The CBUAE’s evolving guidance makes it clear: institutions must move toward dynamic, risk-based, and device-aware authentication systems that protect users without slowing them down.

Why OTPs no longer work

OTPs were designed for an earlier generation of online banking. Today, they’re too slow, too vulnerable, and too dependent on external communication networks.

Fraudsters exploit OTP-based systems through:

  • Phishing and relay attacks, where users unknowingly share codes on fake sites.

  • SIM swaps and call forwarding, which divert SMS messages to attackers’ devices.

  • Session hijacks, in which malware intercepts OTPs in real time during active logins.

These methods succeed because OTPs separate the authentication factor from the user’s trusted device. The result: even if a bank uses MFA, it can’t be sure who or which device completed the transaction.

:: GIVEN TASK A ::
In the passage on OTPs, swap "Fraudsters" for "Criminals" and give the text from "The CBUAE’s evolving" up to and including "on fake sites.".
:: GIVEN TASK B ::
According to the passage on OTPs, what do SIM swaps and call forwarding do?

(Text and item location entries)
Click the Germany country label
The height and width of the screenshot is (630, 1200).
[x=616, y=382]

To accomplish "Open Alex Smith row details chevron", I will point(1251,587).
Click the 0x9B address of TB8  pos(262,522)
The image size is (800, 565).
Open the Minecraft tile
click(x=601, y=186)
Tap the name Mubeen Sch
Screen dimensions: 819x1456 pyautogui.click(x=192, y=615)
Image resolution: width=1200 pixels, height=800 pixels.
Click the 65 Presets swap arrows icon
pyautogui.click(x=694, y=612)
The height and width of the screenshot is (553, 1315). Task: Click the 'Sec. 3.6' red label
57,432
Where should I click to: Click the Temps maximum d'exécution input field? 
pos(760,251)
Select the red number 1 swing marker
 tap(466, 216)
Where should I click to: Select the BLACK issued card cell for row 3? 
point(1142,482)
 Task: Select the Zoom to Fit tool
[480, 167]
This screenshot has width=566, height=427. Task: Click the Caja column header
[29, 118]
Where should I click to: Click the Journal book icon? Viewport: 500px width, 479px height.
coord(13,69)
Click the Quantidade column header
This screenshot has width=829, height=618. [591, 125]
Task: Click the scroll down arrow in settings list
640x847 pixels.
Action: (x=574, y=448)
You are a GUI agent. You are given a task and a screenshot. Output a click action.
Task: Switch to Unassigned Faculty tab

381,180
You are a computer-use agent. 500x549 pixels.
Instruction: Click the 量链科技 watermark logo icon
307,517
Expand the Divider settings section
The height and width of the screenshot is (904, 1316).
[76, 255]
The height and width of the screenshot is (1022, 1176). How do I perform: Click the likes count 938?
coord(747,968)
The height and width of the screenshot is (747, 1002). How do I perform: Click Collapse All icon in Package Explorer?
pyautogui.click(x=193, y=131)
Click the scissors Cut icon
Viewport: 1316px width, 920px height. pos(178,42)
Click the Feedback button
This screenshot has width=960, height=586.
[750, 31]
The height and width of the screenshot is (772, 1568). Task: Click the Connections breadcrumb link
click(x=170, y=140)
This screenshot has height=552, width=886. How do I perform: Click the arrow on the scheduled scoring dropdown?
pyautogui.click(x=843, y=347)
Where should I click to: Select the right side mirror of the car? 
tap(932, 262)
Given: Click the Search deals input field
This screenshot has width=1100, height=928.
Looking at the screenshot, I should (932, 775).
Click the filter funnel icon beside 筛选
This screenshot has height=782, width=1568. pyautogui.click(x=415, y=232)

:: EXERCISE RESPONSE A ::
The CBUAE’s evolving guidance makes it clear: institutions must move toward dynamic, risk-based, and device-aware authentication systems that protect users without slowing them down.

Why OTPs no longer work

OTPs were designed for an earlier generation of online banking. Today, they’re too slow, too vulnerable, and too dependent on external communication networks.

Criminals exploit OTP-based systems through:

  • Phishing and relay attacks, where users unknowingly share codes on fake sites.

:: EXERCISE RESPONSE B ::
They divert SMS messages to attackers' devices.